“Looks so to me,” Jack hastened to add.
Through the eddying wreaths of pungent blue wood smoke they could see a pile of stones. It lay on their right, and that was where the widow had told them to search.
“Looks almost as if someone had piled those rocks up, doesn’t it?” said Don Miller, as they stumbled along, and constantly drew nearer the spot that all of them had decided must be the place they were aiming for.
“Perhaps that’s what has been done, partly,” Hugh observed.
“You mean Peter heaped ’em up like that, don’t you?” asked Jack.
“I think that’s about the kind of fellow Peter is,” the scout master replied. “Think of him doing his level best to save those children when their father, who ought to have been at home to look after them, was having a lark in town over night.”
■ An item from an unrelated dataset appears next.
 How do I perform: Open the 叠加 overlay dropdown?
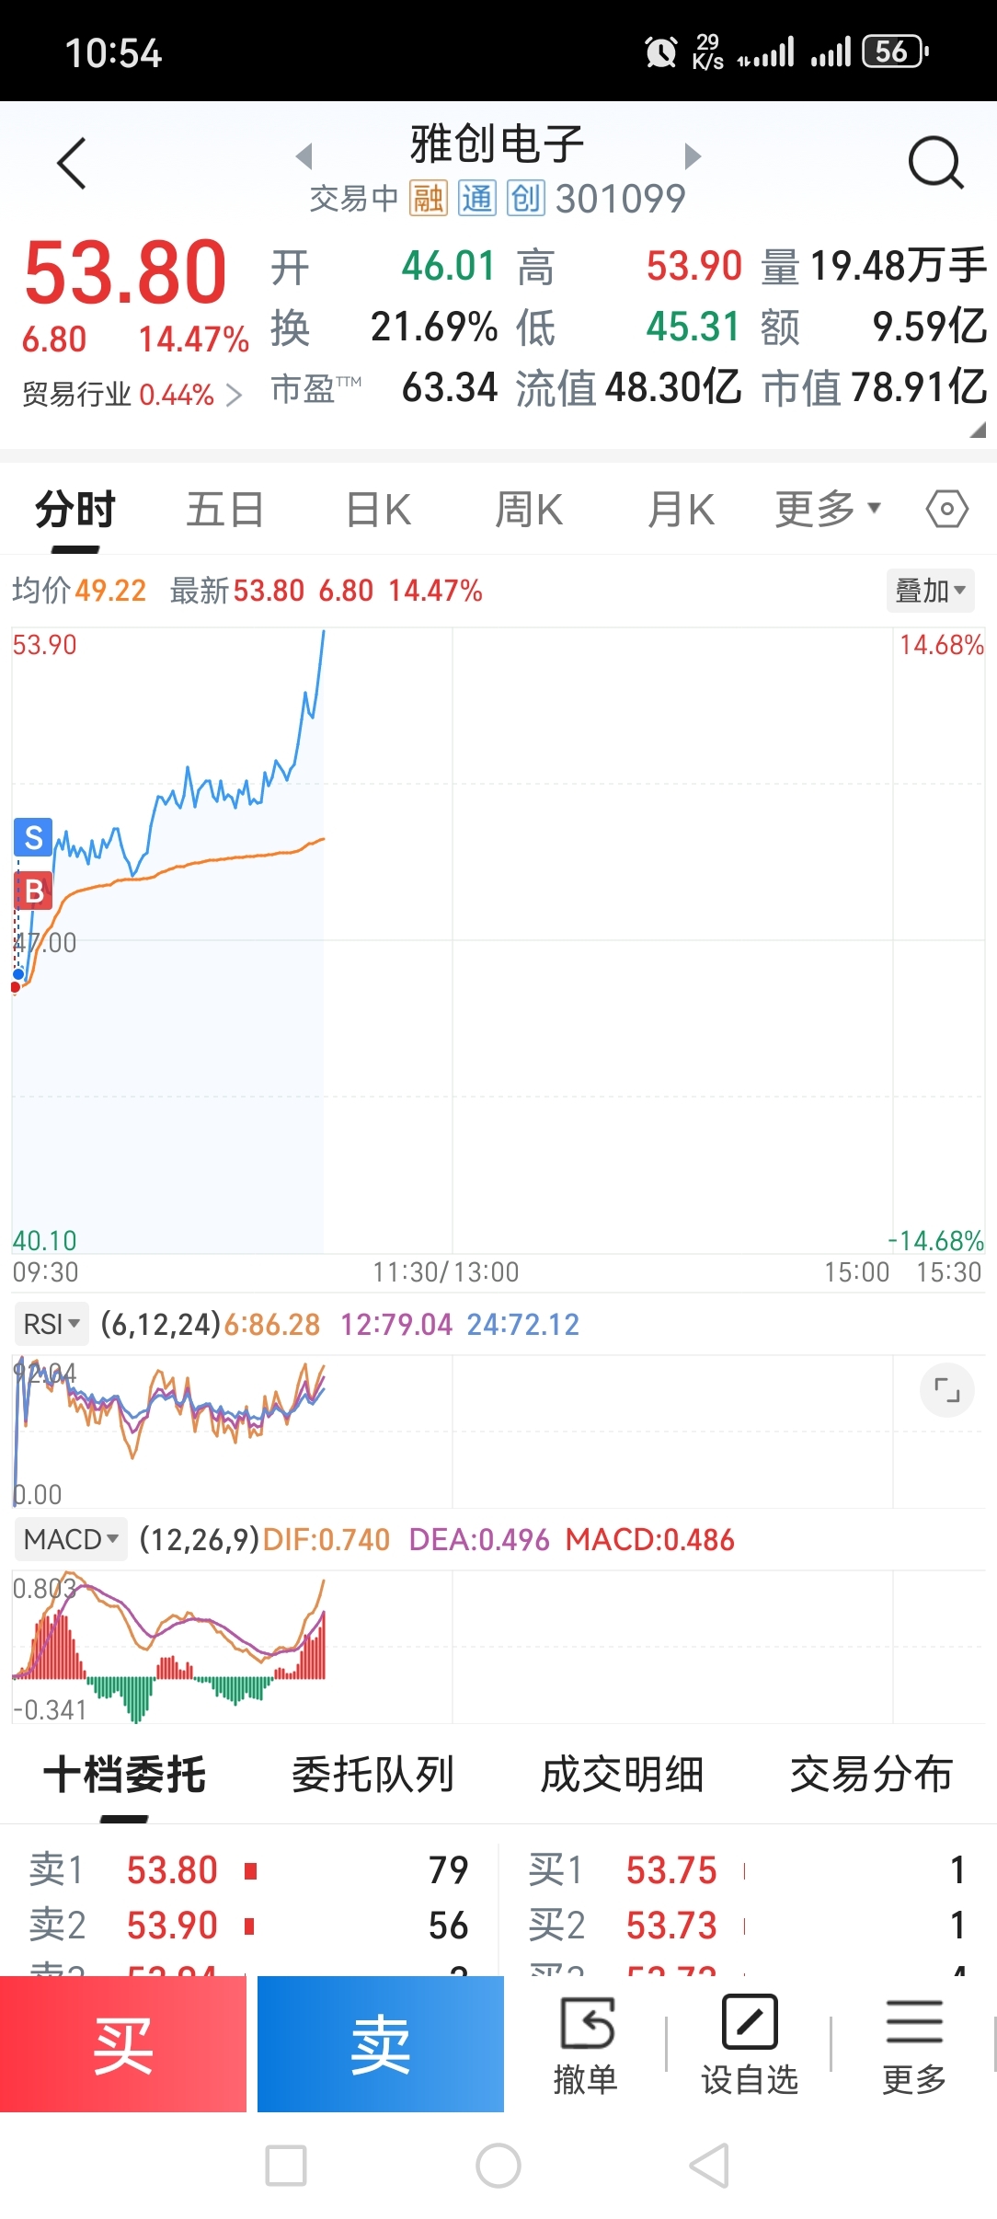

“Peter is a faithful fellow,” remarked Don, “and I’m afraid he leads a pretty hard life of it there with Farmer Barger. When I get back home again, I’m going to see if something can be done for him. He deserves a kinder master, poor chap.”
They were now close to the rocks, and all of them felt thrilled with eagerness to know what the result of their mission was going to be. Would they find the three frightened and weary little Barger children where Peter had entrenched them; or was it possible they had since wandered off into the blackened and smoking forest to meet some dreadful fate?
The piled-up rocks made Hugh shiver to look at them; he thought they seemed so like a cairn or a burial place.
So, raising his voice, the scout master gave a loud shout, his object being to learn the truth, one way or the other. Immediately all of them felt greatly relieved, for above the rocks there suddenly popped into view several tousled heads as the children stared around in search of the one who had brought them new hope.